▶ _Exercise_:
Your copy of the listing should match it exactly, only without pictures.

*** Opening Data provided ***

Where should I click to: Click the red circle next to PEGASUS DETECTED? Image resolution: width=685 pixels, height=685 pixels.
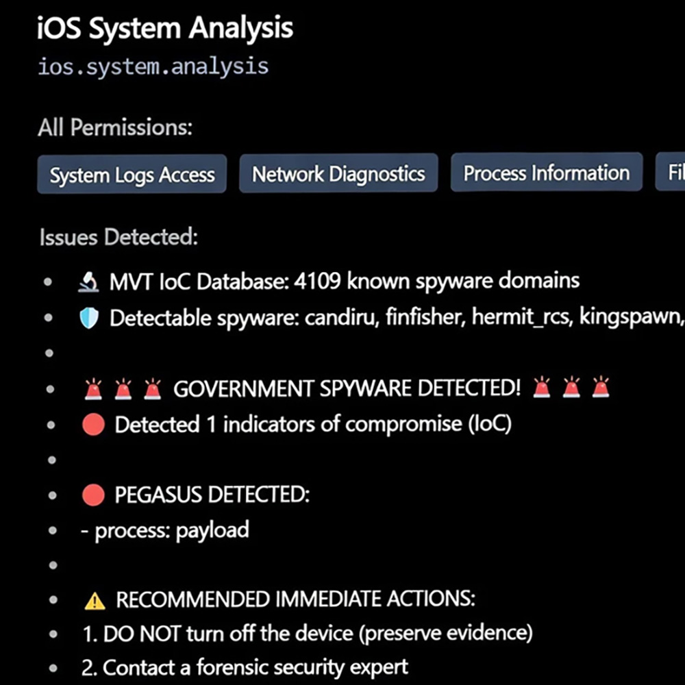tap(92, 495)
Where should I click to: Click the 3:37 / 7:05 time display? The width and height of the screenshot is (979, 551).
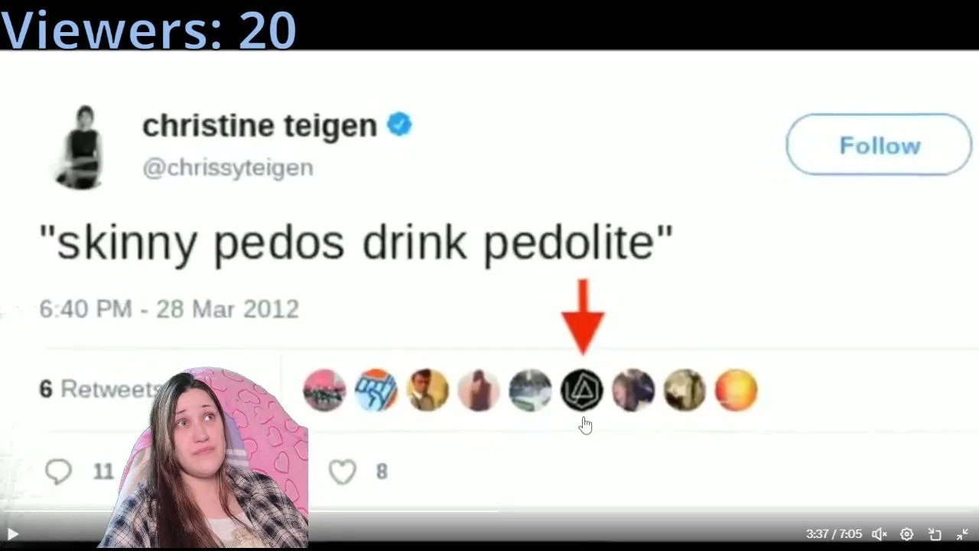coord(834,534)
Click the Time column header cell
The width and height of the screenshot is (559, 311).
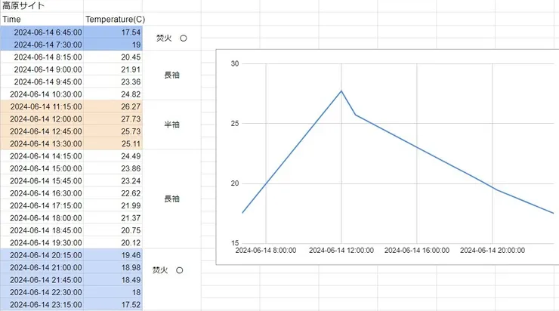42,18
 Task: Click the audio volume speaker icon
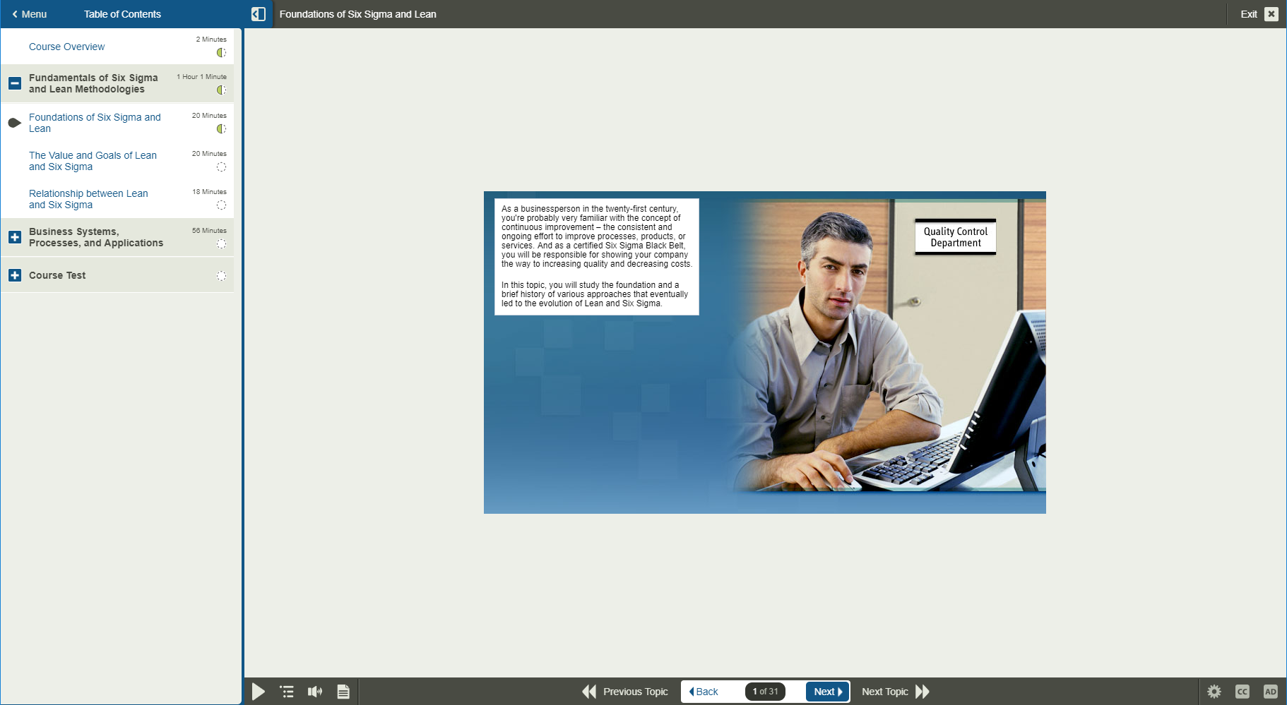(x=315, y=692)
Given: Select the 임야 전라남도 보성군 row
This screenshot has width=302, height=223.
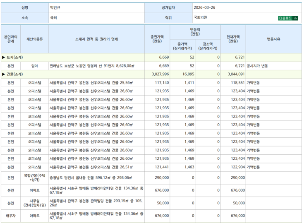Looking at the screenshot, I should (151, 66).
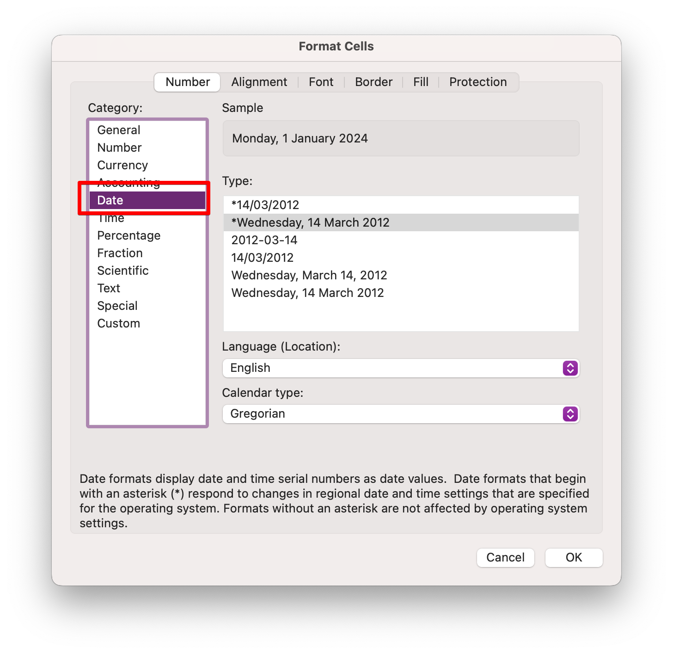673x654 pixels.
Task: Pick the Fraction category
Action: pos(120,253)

*** Closing Data provided ***

▶ _Worked solution_:
Where should I click to: Click the red circle next to PEGASUS DETECTED? Image resolution: width=685 pixels, height=685 pixels.
tap(92, 495)
Where should I click to: Click the 3:37 / 7:05 time display? The width and height of the screenshot is (979, 551).
coord(834,534)
Click the Time column header cell
The width and height of the screenshot is (559, 311).
42,18
 Task: Click the audio volume speaker icon
(x=315, y=692)
Given: Select the 임야 전라남도 보성군 row
This screenshot has width=302, height=223.
Looking at the screenshot, I should (151, 66).
673x654 pixels.
Task: Pick the Fraction category
Action: pos(120,253)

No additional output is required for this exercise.